(Screenshot grounding data)
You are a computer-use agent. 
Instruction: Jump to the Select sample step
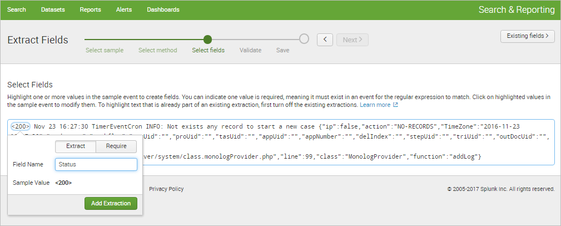click(x=105, y=50)
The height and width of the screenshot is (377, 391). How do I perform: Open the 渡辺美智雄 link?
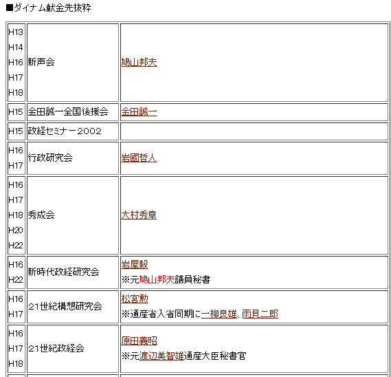tap(161, 356)
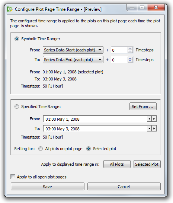This screenshot has width=173, height=203.
Task: Choose All plots on plot page option
Action: tap(41, 149)
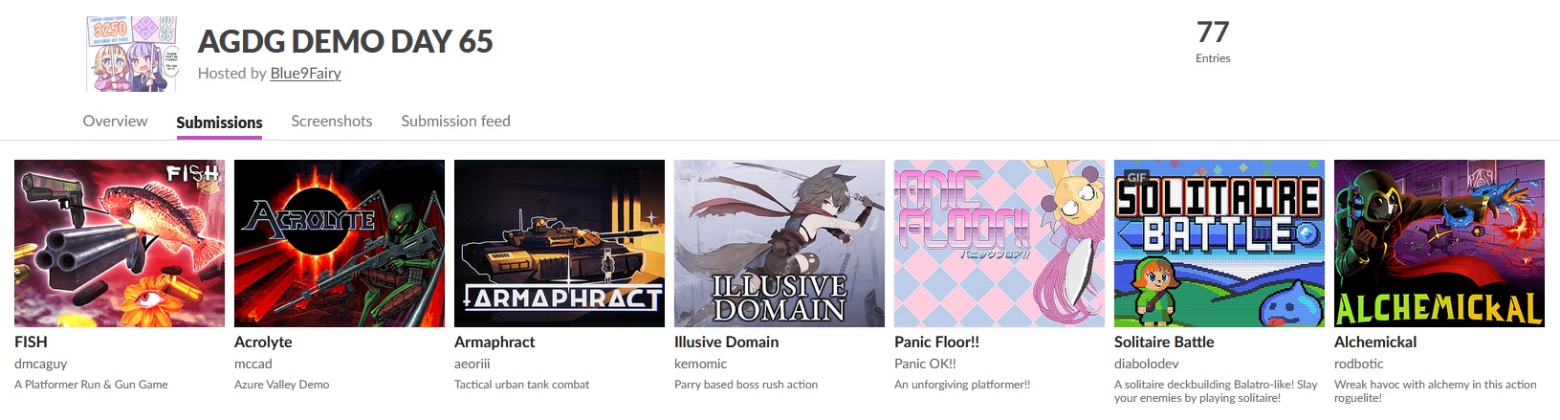This screenshot has width=1560, height=420.
Task: View author kemomic's profile
Action: click(700, 364)
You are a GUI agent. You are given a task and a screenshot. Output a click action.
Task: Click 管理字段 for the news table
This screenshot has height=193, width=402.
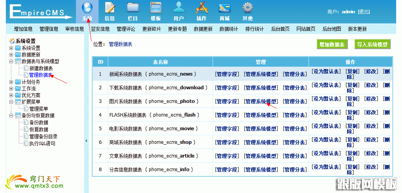[x=227, y=74]
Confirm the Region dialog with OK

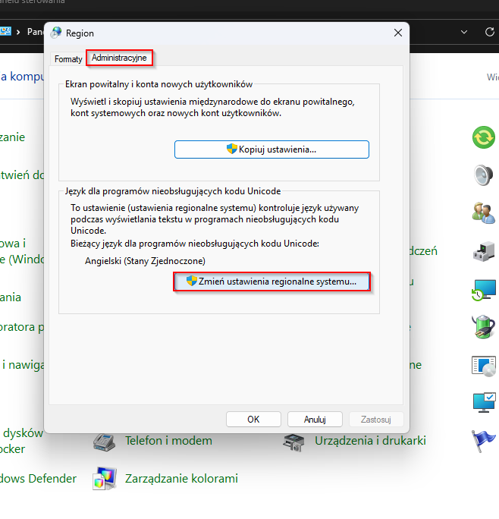[253, 419]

● PROBLEM TO SOLVE: An exact copy of every entry, minus the pictures, is what you should return.

● EXPECTED ANSWER:
You are a computer-use agent. 
Instruction: Jump to the Select sample step
click(x=105, y=50)
The height and width of the screenshot is (377, 391). How do I perform: Open the 渡辺美智雄 link?
tap(161, 356)
This screenshot has width=173, height=203.
Task: Choose All plots on plot page option
Action: tap(41, 149)
This screenshot has width=1560, height=420.
Task: View author kemomic's profile
Action: click(700, 364)
You are a GUI agent. You are given a task and a screenshot. Output a click action.
Task: Click 管理字段 for the news table
This screenshot has height=193, width=402.
[x=227, y=74]
Confirm the Region dialog with OK

[253, 419]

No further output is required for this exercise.